EXERCISE AIM:
Of all the lines in the records below, copy only those that contain the string "computer".
########################################
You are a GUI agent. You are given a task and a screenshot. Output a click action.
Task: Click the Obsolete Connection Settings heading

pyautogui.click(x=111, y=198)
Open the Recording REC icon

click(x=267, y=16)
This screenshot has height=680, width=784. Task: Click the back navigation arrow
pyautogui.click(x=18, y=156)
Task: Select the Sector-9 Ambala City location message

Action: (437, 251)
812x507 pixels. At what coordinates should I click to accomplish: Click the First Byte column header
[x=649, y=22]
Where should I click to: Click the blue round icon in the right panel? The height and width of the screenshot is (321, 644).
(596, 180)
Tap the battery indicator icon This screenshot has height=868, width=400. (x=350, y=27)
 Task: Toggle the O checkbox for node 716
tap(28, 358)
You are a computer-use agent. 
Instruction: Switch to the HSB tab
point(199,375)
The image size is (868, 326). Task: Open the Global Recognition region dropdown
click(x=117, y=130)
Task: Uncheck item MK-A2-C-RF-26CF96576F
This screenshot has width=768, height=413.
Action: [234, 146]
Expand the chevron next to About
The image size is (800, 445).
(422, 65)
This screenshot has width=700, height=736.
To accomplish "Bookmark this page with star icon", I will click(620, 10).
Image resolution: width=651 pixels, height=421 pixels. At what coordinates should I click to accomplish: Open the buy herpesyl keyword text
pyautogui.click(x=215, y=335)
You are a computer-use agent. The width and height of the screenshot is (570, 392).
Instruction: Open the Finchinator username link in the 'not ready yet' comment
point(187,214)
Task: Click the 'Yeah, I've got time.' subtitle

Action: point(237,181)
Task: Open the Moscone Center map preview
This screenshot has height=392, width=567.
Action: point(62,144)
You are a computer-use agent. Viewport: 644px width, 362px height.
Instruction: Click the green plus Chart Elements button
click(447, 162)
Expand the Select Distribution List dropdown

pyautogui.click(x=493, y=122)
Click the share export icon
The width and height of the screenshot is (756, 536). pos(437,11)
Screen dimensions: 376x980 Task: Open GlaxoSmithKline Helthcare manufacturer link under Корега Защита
########################################
RESULT:
You are a computer-use agent. 
You are a computer-use agent. The width and height of the screenshot is (570, 392).
You are a computer-use agent. Viewport: 644px width, 362px height.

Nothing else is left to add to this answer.